Implications for the Solar Industry

This move follows earlier investigations into claims that these imports benefit unfairly from government subsidies in their home countries. The decision also mirrors a trend dating back 12 years, when similar tariffs were imposed on Chinese solar imports. In response, Chinese manufacturers shifted production to Southeast Asia, a region now under scrutiny.


Tim Brightbill, lead counsel for the petitioners, emphasized the significance of the decision:


"These preliminary duties address years of harmful trade practices, protecting billions of dollars in new American solar investments and jobs."


The announcement has garnered mixed reactions. Domestic manufacturers like First Solar saw their shares rise by 3.8%, while JinkoSolar’s US depository receipts fell by 2.9%. However, critics argue that such tariffs could increase solar project costs and disadvantage smaller renewable energy developers.

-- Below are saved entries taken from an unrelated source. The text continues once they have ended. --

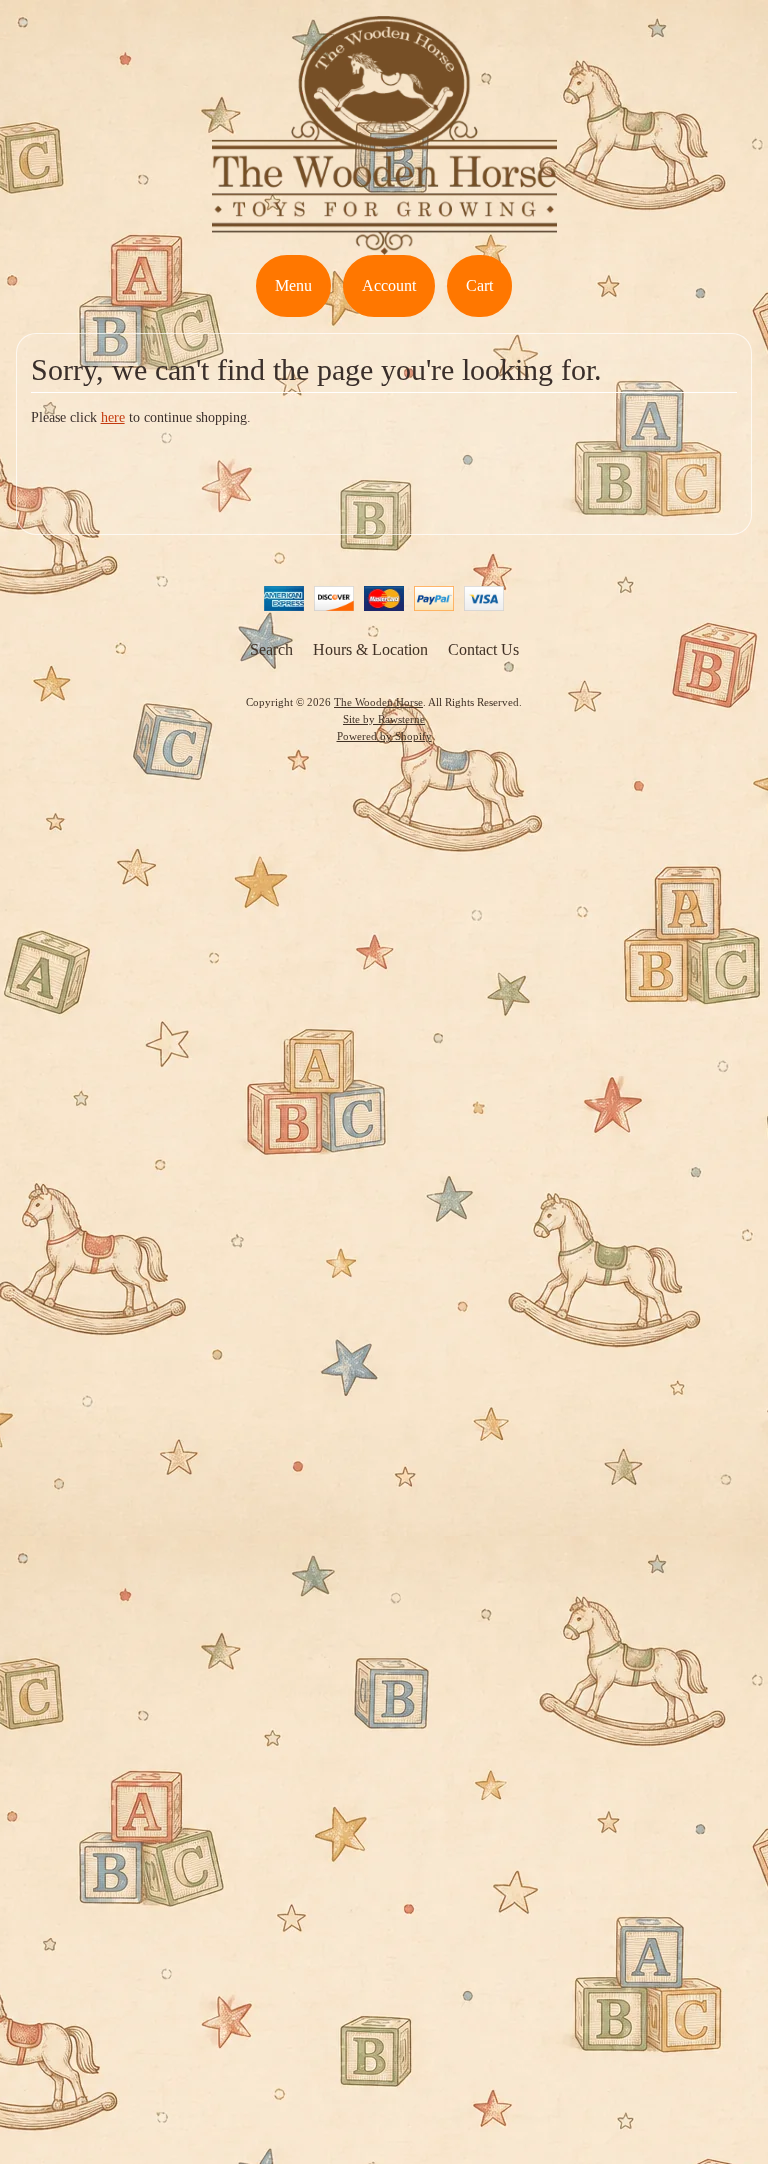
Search (271, 649)
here (113, 417)
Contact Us (483, 649)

A Balancing Act: Supporting Domestic Growth Amid Global Competition

The Commerce Department’s move aligns with the US strategy to bolster its solar manufacturing sector while reducing reliance on foreign supply chains. Yet, the increased costs for solar imports may challenge the Biden administration's renewable energy goals.


As the solar industry anticipates the final decision in April, the ruling represents a critical juncture for balancing domestic industry protection with the affordability and expansion of solar power projects across the United States.